→ **Entries provided**:
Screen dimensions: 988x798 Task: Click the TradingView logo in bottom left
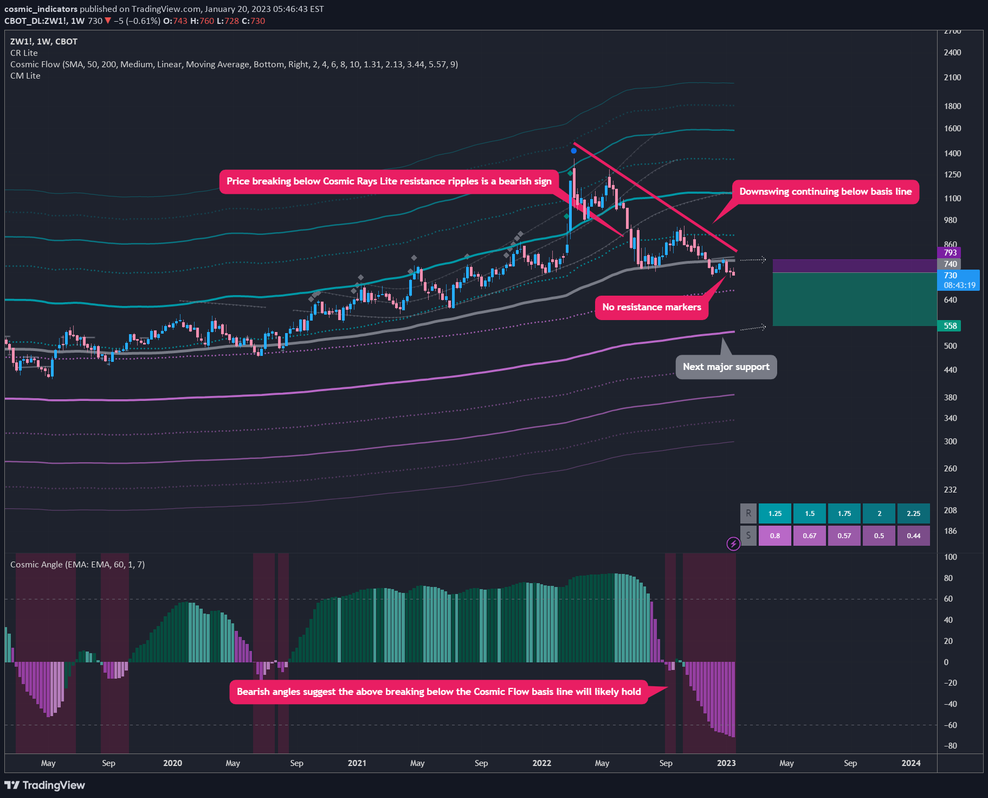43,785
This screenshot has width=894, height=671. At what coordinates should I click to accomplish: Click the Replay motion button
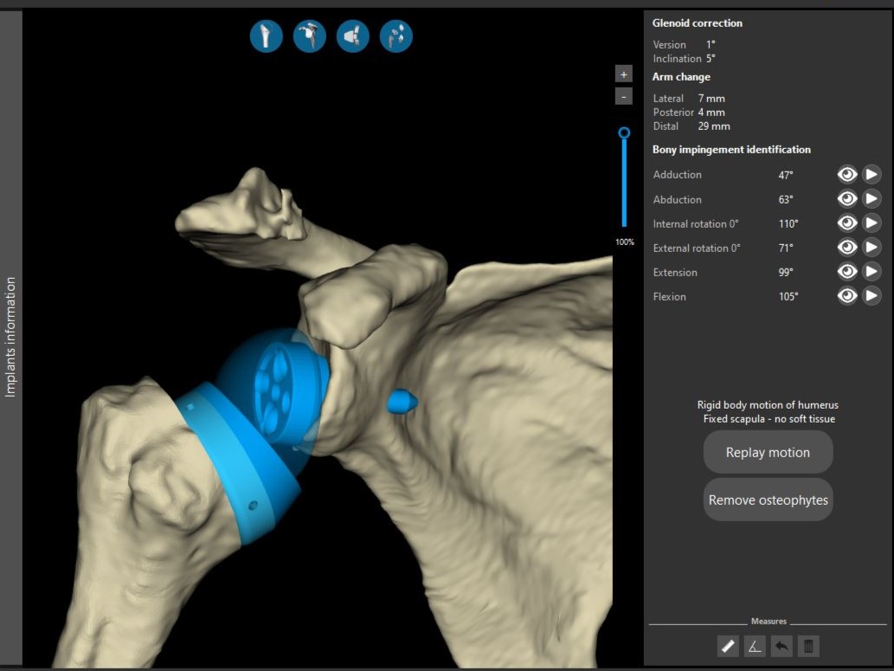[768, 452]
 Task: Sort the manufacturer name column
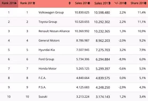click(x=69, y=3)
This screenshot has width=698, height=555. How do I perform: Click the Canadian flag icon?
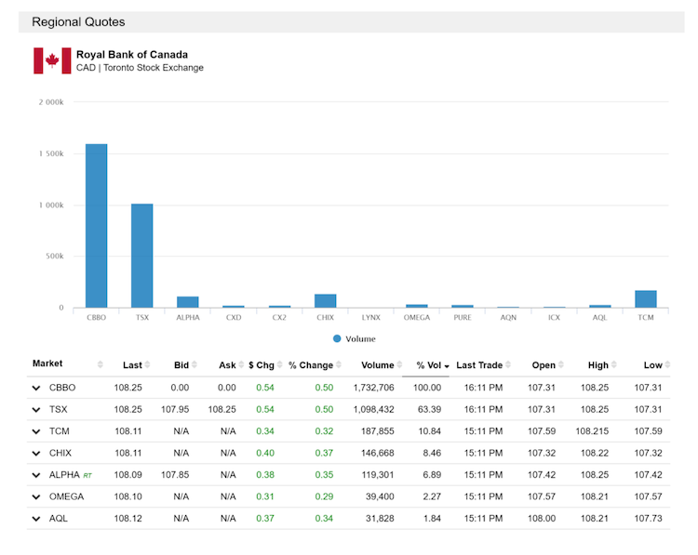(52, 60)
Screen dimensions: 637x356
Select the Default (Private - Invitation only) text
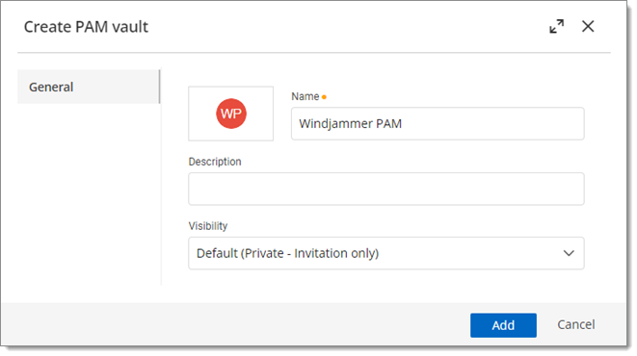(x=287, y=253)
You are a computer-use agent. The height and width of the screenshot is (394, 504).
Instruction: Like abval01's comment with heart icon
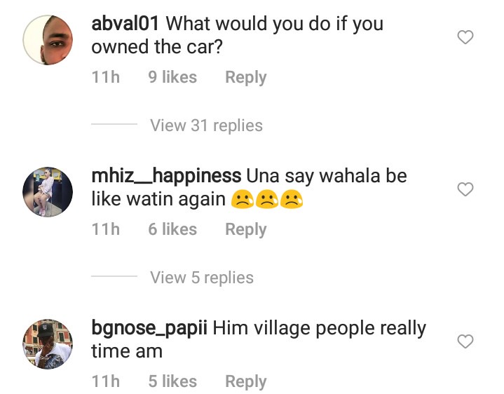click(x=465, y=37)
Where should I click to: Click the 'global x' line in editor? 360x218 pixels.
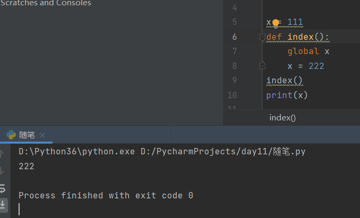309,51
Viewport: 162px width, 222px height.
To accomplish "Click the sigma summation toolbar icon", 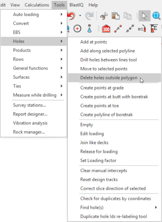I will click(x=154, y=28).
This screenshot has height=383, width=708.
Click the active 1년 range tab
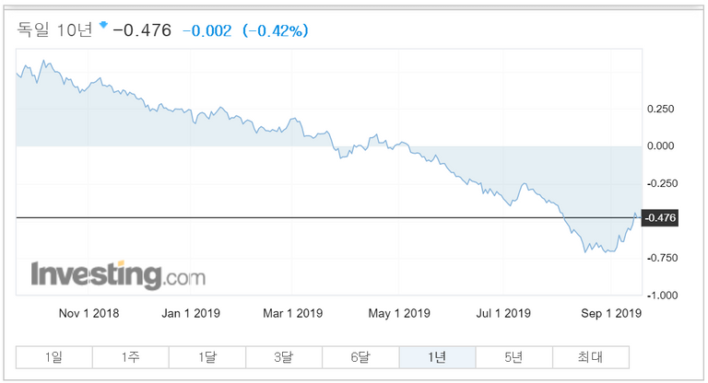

→ **Task goal**:
Report how many lines in the material above contain the string "width", with case counting. Give only the number.

→ **Response to the exercise**:
5